Matt Ridley, a Tory peer and science author, yesterday said there should be an inquiry 'into how the medical and scientific profession made such an epic blunder'.

He described the change of advice in the US as a 'mighty U-turn' and said studies linking high cholesterol and saturated fat in food to heart disease were 'tinged with scandal'."

"But anyway - is this thread about raised cholesterol? Statins? Or the human diet and health?"

This thread started off about cholesterol but posters then brought up statins, so it is now about both and diet and health as it is all important stuff.

OP posts:
OrlandoWoolf · 28/05/2015 08:54

Doctors are now shifting away from warnings about cholesterol and saturated fat and focusing concern on sugar as the biggest dietary threat

True - but cholesterol and diet are really important. All the food you eat and the types of food you eat affect your body biochemistry.

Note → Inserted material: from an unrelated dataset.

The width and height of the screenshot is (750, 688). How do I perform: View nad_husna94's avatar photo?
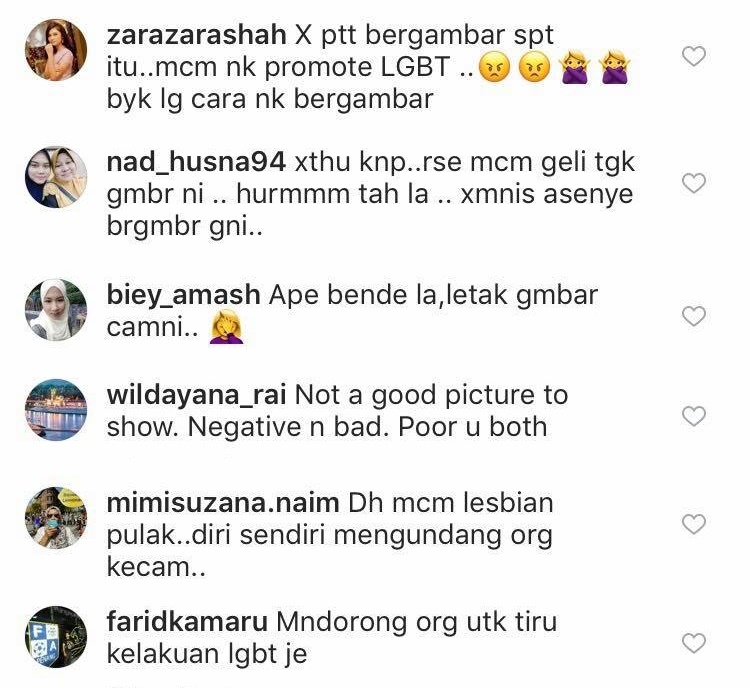point(56,177)
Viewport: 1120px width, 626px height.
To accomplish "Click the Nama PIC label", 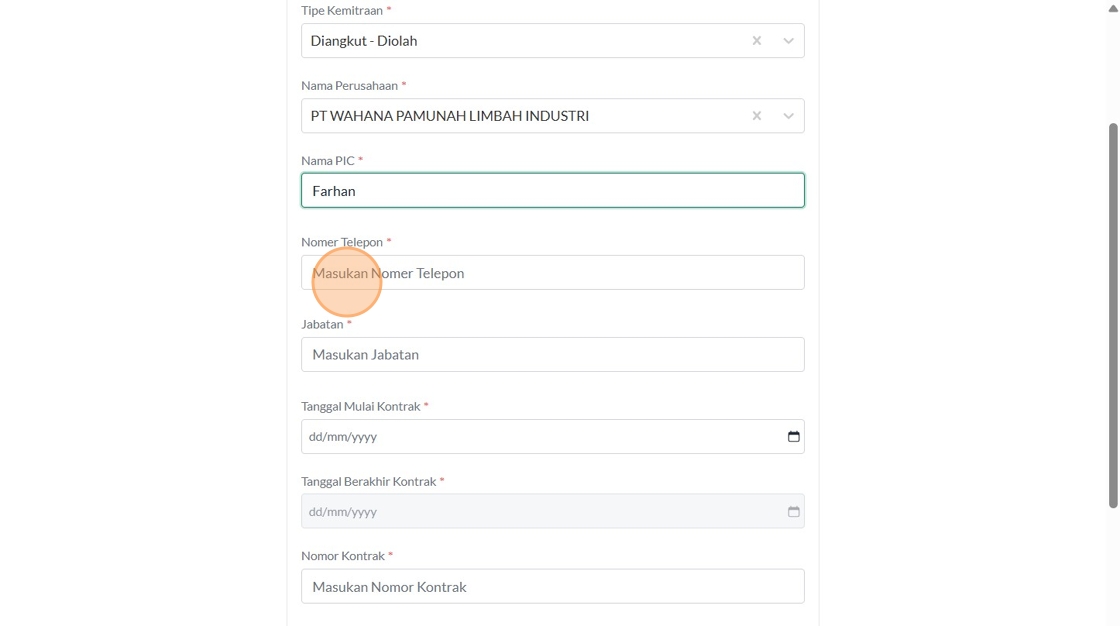I will (x=328, y=160).
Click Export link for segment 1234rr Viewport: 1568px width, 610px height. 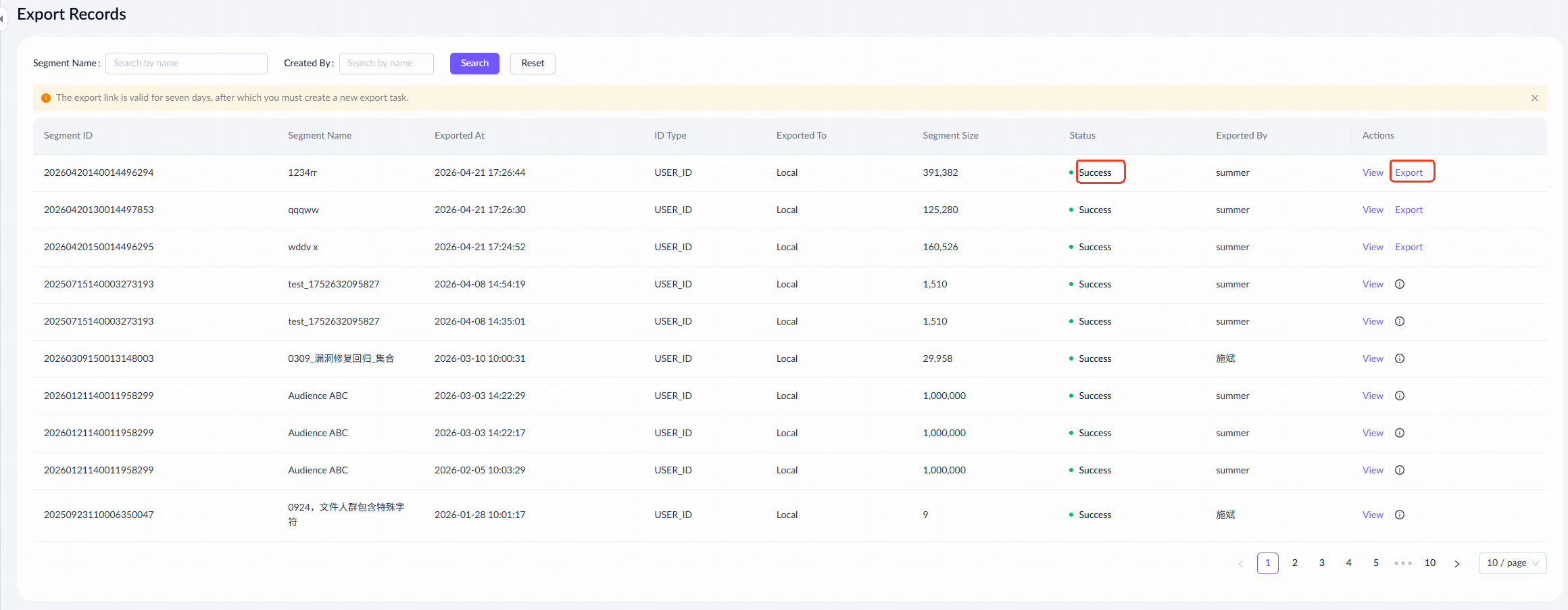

If you eat vegetables and fruit, you are providing essential anti oxidants, vitamins and minerals which affect the metabolism of fats in your body.

If you have a lot of animal fats, you are affecting the type of cholesterol and HDL /LDL ratio

Sugar - what do you understand by that word? Are you talking about refined sugar, complex carbohydrates, simple sugars?

Biochemistry is complicated. We are what we eat. In so so many ways.

It's not as simple as high cholesterol, high fats bad. But doctors have to give a message out. The reality is far far more complicated.

OrlandoWoolf · 28/05/2015 08:57

He added that the food industry had effectively contributed to heart disease by lowering saturated fat levels in food and replacing it with sugar

Do you even know what this means?

Are you talking about refined sugars or complex carbohydrates?

Do you known how they are metabolised in the gut? Do you understand what happens to them when they are absorbed?